Housing Momentum Builds but Perils Persist
Low Inventories Spark Bidding Wars in Some Neighborhoods, but Job and Mortgage Woes Threaten New Foreclosure Wave
The Wall Street Journal
By James R. Hagerty
January 27, 2010
There's new evidence the housing market is healing after a four-year slump, but the danger of further price drops remains amid persistent job-market weakness, according to The Wall Street Journal's quarterly housing survey.
Inventories of homes listed for sale are down sharply across the U.S. and have reached very low levels in some areas, including Boston and Sacramento, Calif. The decrease in supplies has sparked a return of bidding wars on lower-end properties in some neighborhoods, but the national picture is mixed.
Fundamental market drivers look relatively strong in the metropolitan areas of Minneapolis, Raleigh, N.C., Dallas, Houston and Washington, D.C., where mortgage-default rates are below the national average and job markets are likely to outperform the U.S. as a whole, according to Moody's Economy.com.
But other areas look decidedly less hopeful. Miami, Las Vegas, Phoenix, Orlando, Jacksonville and Tampa, Fla., had the highest rates of defaulting borrowers among the 28 markets surveyed. The weakest job-market prospects this year were found in Tampa, Jacksonville, Las Vegas, Atlanta, Detroit and Phoenix, according to Moody's Economy.com.
Jobs and mortgage woes will help shape the housing market this spring, the busiest time of year for home shoppers. Without a return to job growth, it will be hard to sustain demand and mortgage defaults will eventually lead to foreclosures, dumping more supply on the market.
In the Miami-Fort Lauderdale, Fla., area, about 28% of mortgage borrowers are behind on payments or in foreclosure, according to LPS Applied Analytics, compared with 8.6% in the Minneapolis-St.
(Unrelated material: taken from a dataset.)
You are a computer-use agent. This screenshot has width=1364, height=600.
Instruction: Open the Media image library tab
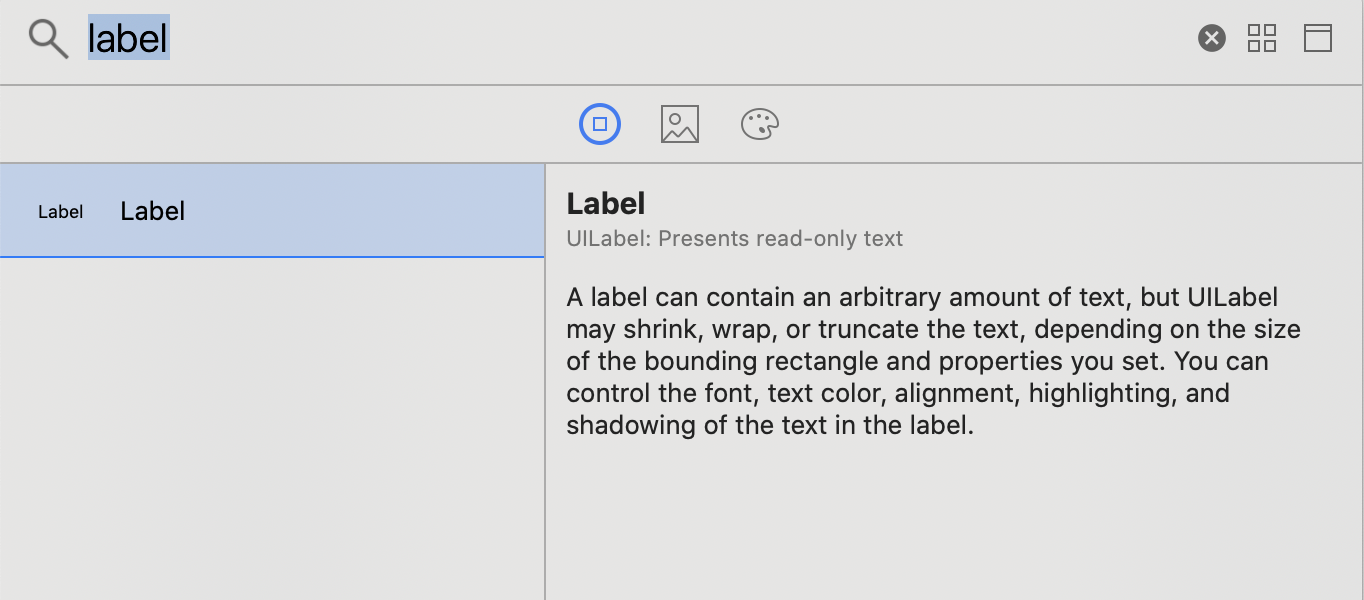pos(680,125)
Paul area and 13.2% in the entire U.S.
Meanwhile, prices continue to stabilize in much of the nation. The S&P/Case-Shiller 20-city composite index in November edged up 0.2% from October on a seasonally adjusted basis. It was down 5.3% from a year earlier and was about 29% below the peak set in 2006. In Las Vegas, the index was up 0.1% from the previous month, but still down 56% from the peak in 2006.
"We'll probably be seeing a fairly strong spring selling season" in most of the nation, said Jody Kahn, a vice president at John Burns Real Estate Consulting. Her recent surveys of home builders across the U.S. showed shoppers have been out in greater numbers in recent weeks and seem more serious about buying. "Consumers are starting to feel a little more comfortable" that the worst of the job losses are past, Ms. Kahn said.
A four-bedroom home in Woodbridge, Va., about 27 miles southwest of Washington, recently attracted 12 offers and sold for $217,000, far above the $175,900 asking price set by the foreclosing lender, said James Nellis II, an agent at RE/MAX Allegiance. The home had sold for $350,000 just two years earlier.
One reason for such bidding wars is that many buyers can qualify for tax credits of as much as $8,000 if they agree on a home purchase by April 30. Meanwhile, economists say mortgage rates—currently around 5% for standard 30-year fixed-rate loans—are likely to be at least modestly higher later this year as the Federal Reserve withdraws support for the market.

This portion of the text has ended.